The bilateral ties between India and the European Union (EU) have only strengthened over the years, and its impact and importance were acknowledged once again in 2019 with the renewal of the Strategic Partnership. In 2020, leaders from India and the EU held the 15th European Union-India Summit, wherein they sanctioned the ‘EU-India Strategic Partnership: A Roadmap to 2025’ as a common guideline to further strengthen the EU-India Strategic Partnership over the next five years.  The areas of cooperation discussed in this guide include:

  • Foreign Policy and Security Cooperation: With an aim of bolstering and expanding discussions on foreign policy and security issues of common interest where India and the EU can cooperate by establishing regular consultations between the two regions, focussing on strategic priorities, security issues, crisis management and peacekeeping.
  • Trade, Investment, Business and Economy: India and the EU aim to work towards balanced, ambitious and mutually beneficial trade and investment agreements along with strengthening mutual engagements through existing channels such as the EU-India Trade Sub-Commission.
  • Sustainable, Urban and Environment Friendly Development: Sustainability-driven investments will lead to a more inclusive recovery post-COVID for the entire world.  Both sides aim to work on increasing the engagement between the European Commission and India’s energy ministries to ensure implementation of the work programme of the EU – India Clean Energy and Climate Partnership. EU and Indian businesses can also greatly benefit on partnerships in smart and sustainable urbanisation, waste management and promotion of a circular economy.
  • Global Governance: Effective multilateralism, connectivity, cooperation in the Indian Ocean and the Pacific are what both the EU and India aim to jointly engage in, addressing global trade challenges in the WTO, to ensure the common objective of maintaining and strengthening a rules-based multilateral trading system.
  • People-to-People: The two regions have an agenda to explore cooperation in migration and mobility, establish dialogues in areas of employment and social policy and bolster cooperation in field of education and culture.

This roadmap highlighted the importance of global connectivity and the impact of cooperation on human lives, especially during the times of the pandemic. Since 2005, India and the EU have been strategic allies, and the COVID-19 epidemic presented not only challenges but also new opportunities which caused supply chains to further expand and diversify. 

In the time of global crisis during the pandemic, India provided essential medicines to many EU member states including France, Netherlands, UK, Germany and Italy. In a similar manner India was supported with critical medical equipment by EU member states during the second wave of the pandemic in the country. Countries like Netherlands and France donated relief material, including ventilators, test kits, concentrators and other medical equipment, apart from providing fiscal support to boost social welfare systems. 

Germany assisted India with 330,000 coronavirus testing kits and 600,000 pieces of personal protective equipment [PPEs] and provided short term loans worth € 460 million. Other countries including Italy, Denmark, Sweden and others have magnanimously contributed to this cause.

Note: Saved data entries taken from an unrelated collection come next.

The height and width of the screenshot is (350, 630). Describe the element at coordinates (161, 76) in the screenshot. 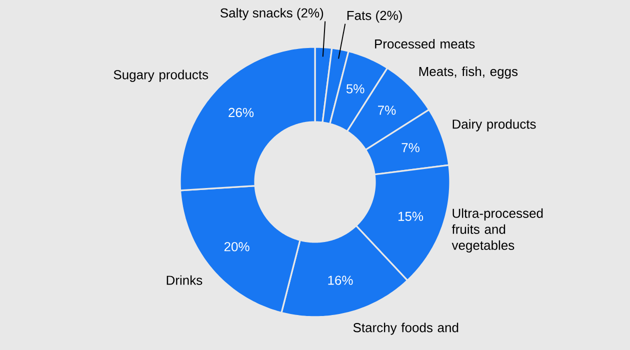

I see `slice-label: Sugary products` at that location.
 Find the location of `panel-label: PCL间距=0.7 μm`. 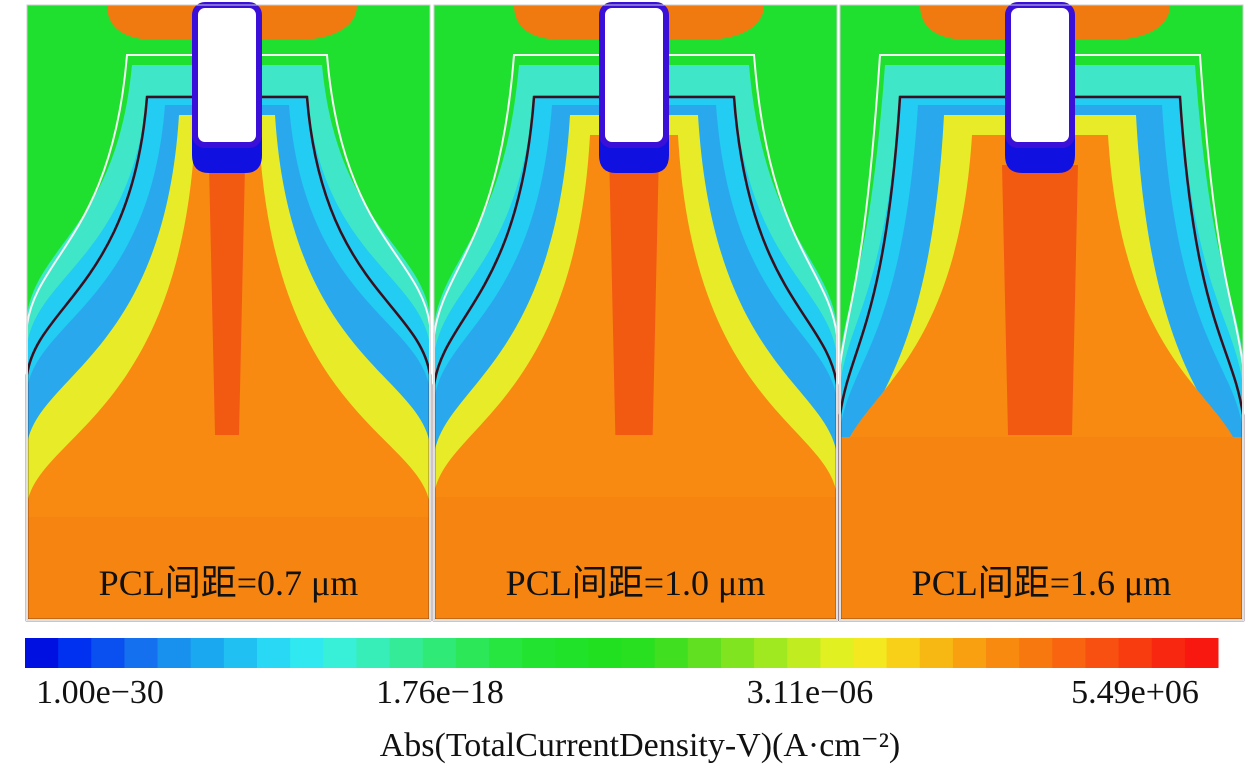

panel-label: PCL间距=0.7 μm is located at coordinates (229, 583).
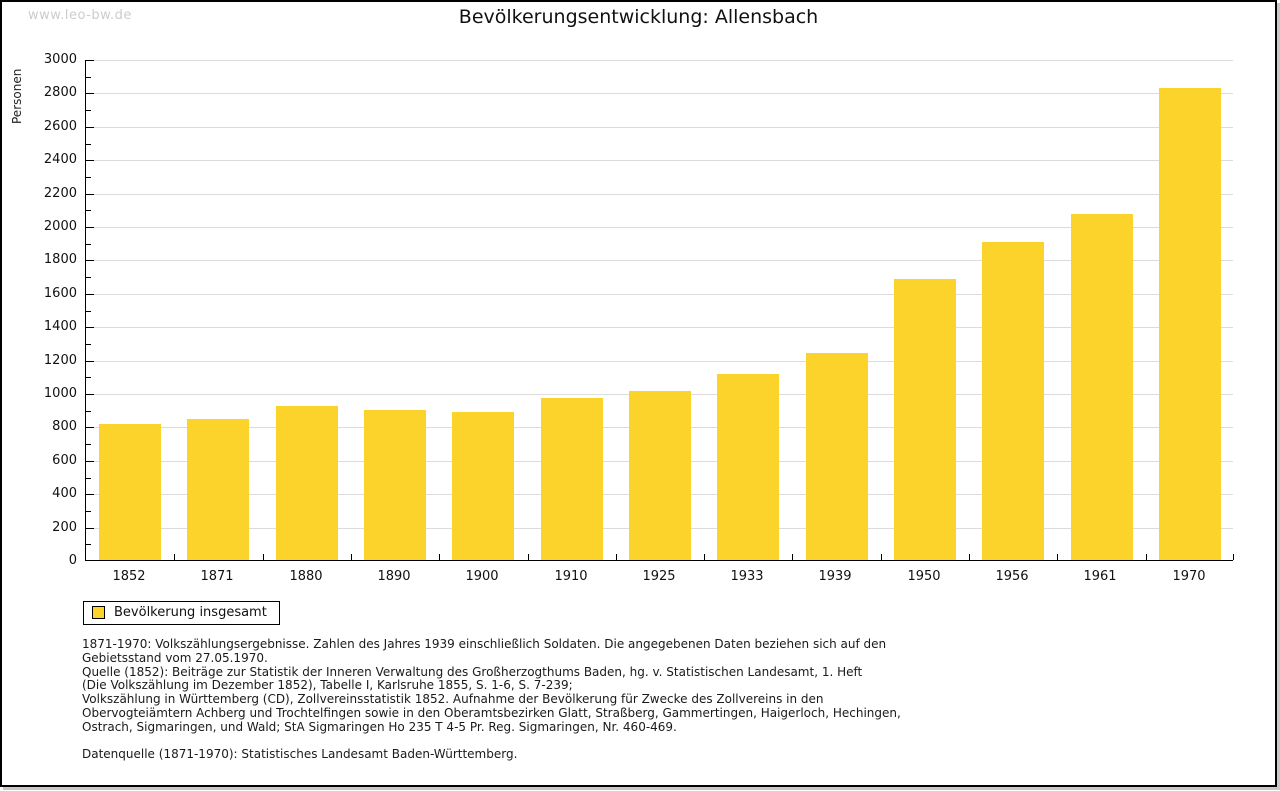 The height and width of the screenshot is (791, 1280). I want to click on ytick-minor-1900, so click(88, 244).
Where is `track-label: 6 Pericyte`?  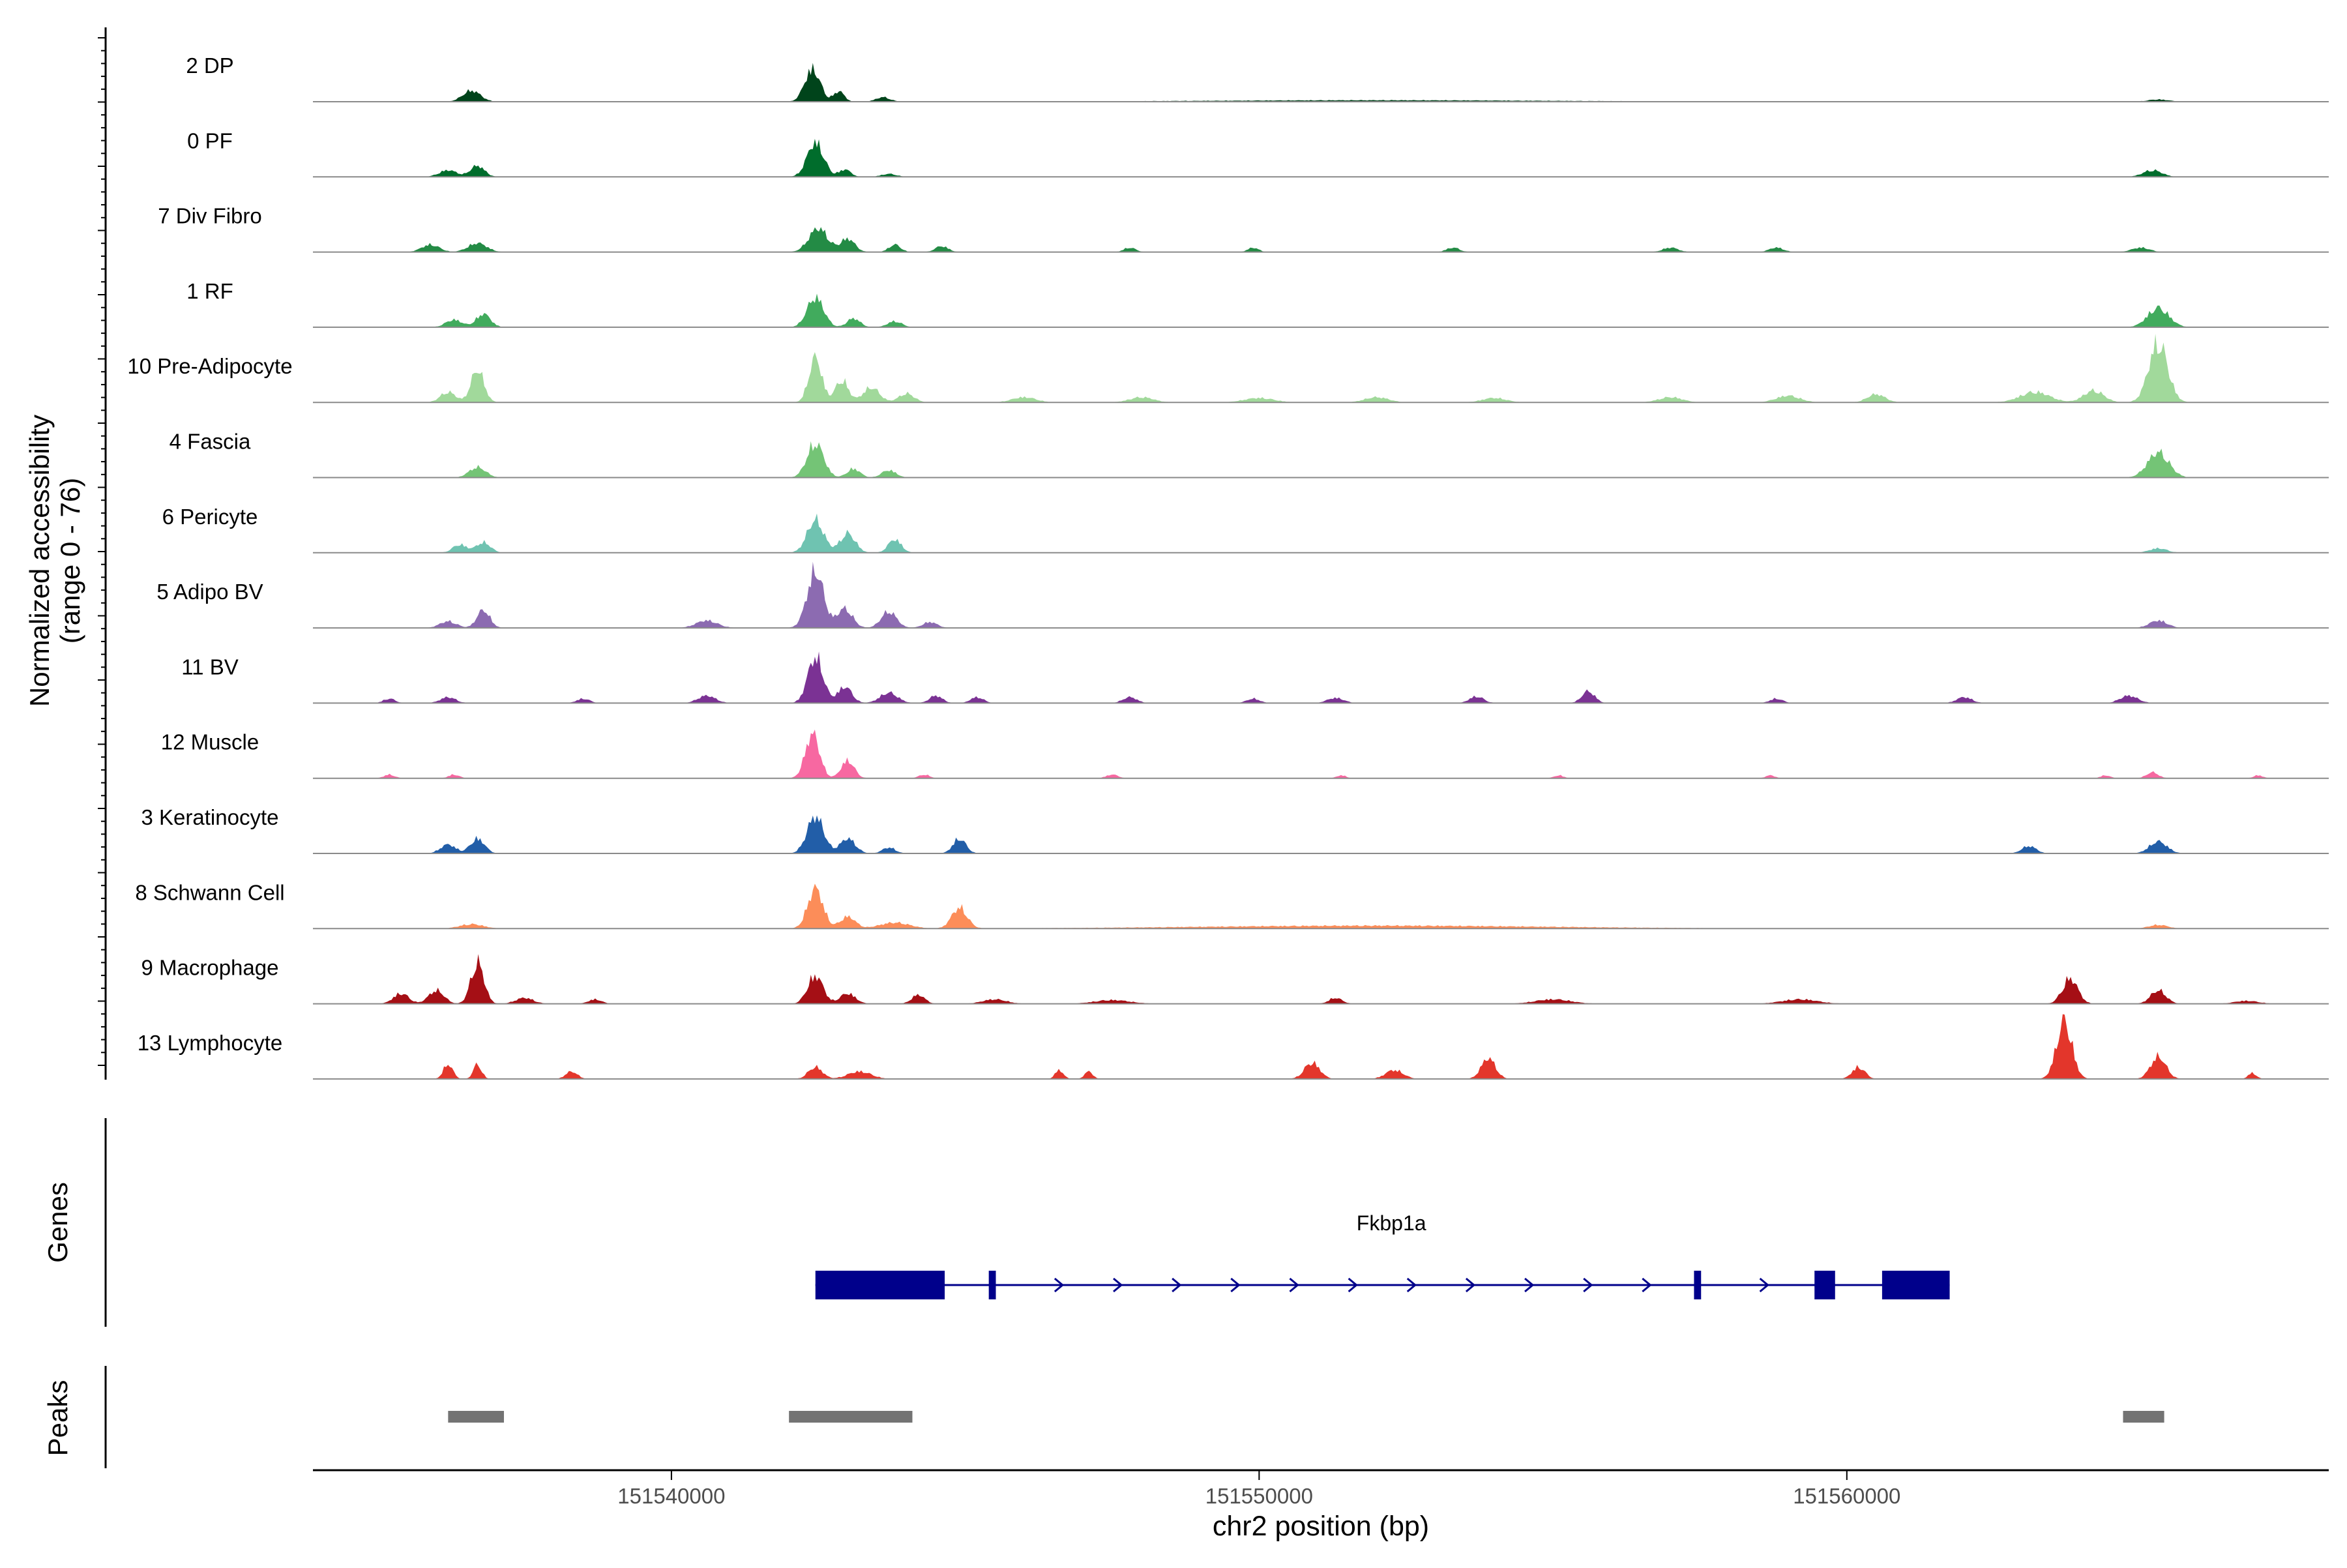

Moving forward, strengthening of ties will prove to beneficial to both India and the EU for a plethora of reasons. India being the largest democracy in the world is situated in the centre of the crucial Indo-Pacific area. The fastest-growing emerging economy with a projected yearly GDP growth rate of over 8%, India is the tenth-largest commercial partner of the EU in terms of trade. India’s second-largest commercial partner is the EU.There are around 6,000 European businesses in India, which provide 1.7 million direct jobs and 5 million indirect jobs to Indians.

After a gap of nine years, India and EU revived fresh talks on FTA, with a focus on industrial goods, agricultural tariffs and services, framework for investment, rules on intellectual property and competition, and commitments on sustainable development issues, such as environmental, social and labour rights, etc.

The proposed FTA will be economically vital for both the sides. From EU’s perspective, the free trade agreement (FTA) with India will support the EU’s aim of fostering partner countries’ integration into the world economy and will strengthen its role in global trade governance. 

From India’s perspective, it will boost the “Make in India” campaign, thereby assisting in establishing India as a global manufacturing hub. Furthermore, the FTA will strengthen India’s attempts to utilize its growing domestic economy and burgeoning middle class to support its rise as a global economic power.

The EU, being India’s largest trading partner and investor as well as its main source of technology transfer, will facilitate enhanced investment flows and technical cooperation. This would enable European companies to help India in its vision of developing 100 smart cities and other initiatives directed towards sustainable and resilient growth of the Indian economy. 

India and the EU have a common interest in each other’s security, prosperity and sustainable development, and together they can indeed contribute significantly towards ensuring a circular, sustainable and stable world.